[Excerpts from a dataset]
+++++

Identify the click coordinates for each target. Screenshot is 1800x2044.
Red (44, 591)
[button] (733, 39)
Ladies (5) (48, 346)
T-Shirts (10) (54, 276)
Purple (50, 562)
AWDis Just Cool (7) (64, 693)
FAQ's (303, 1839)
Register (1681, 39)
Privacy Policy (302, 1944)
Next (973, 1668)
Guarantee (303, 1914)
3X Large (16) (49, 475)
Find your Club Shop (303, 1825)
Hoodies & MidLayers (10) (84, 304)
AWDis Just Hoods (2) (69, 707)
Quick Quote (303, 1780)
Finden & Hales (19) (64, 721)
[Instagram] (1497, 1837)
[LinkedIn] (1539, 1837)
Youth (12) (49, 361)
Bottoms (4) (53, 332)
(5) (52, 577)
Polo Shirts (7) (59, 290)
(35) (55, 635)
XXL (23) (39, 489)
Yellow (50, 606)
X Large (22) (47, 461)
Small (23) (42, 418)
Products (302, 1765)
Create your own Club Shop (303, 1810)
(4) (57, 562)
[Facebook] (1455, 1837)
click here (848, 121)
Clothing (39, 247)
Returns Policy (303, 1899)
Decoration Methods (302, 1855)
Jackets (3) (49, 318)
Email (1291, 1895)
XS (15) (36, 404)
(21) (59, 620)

+++++

ABOUT THIS EXERCISE:
Begin at the first line of the records above and quote every line verbatim through the one that contains "Find your Club Shop (303, 1825)".

FINISHED EXERCISE:
Identify the click coordinates for each target. Screenshot is 1800x2044.
Red (44, 591)
[button] (733, 39)
Ladies (5) (48, 346)
T-Shirts (10) (54, 276)
Purple (50, 562)
AWDis Just Cool (7) (64, 693)
FAQ's (303, 1839)
Register (1681, 39)
Privacy Policy (302, 1944)
Next (973, 1668)
Guarantee (303, 1914)
3X Large (16) (49, 475)
Find your Club Shop (303, 1825)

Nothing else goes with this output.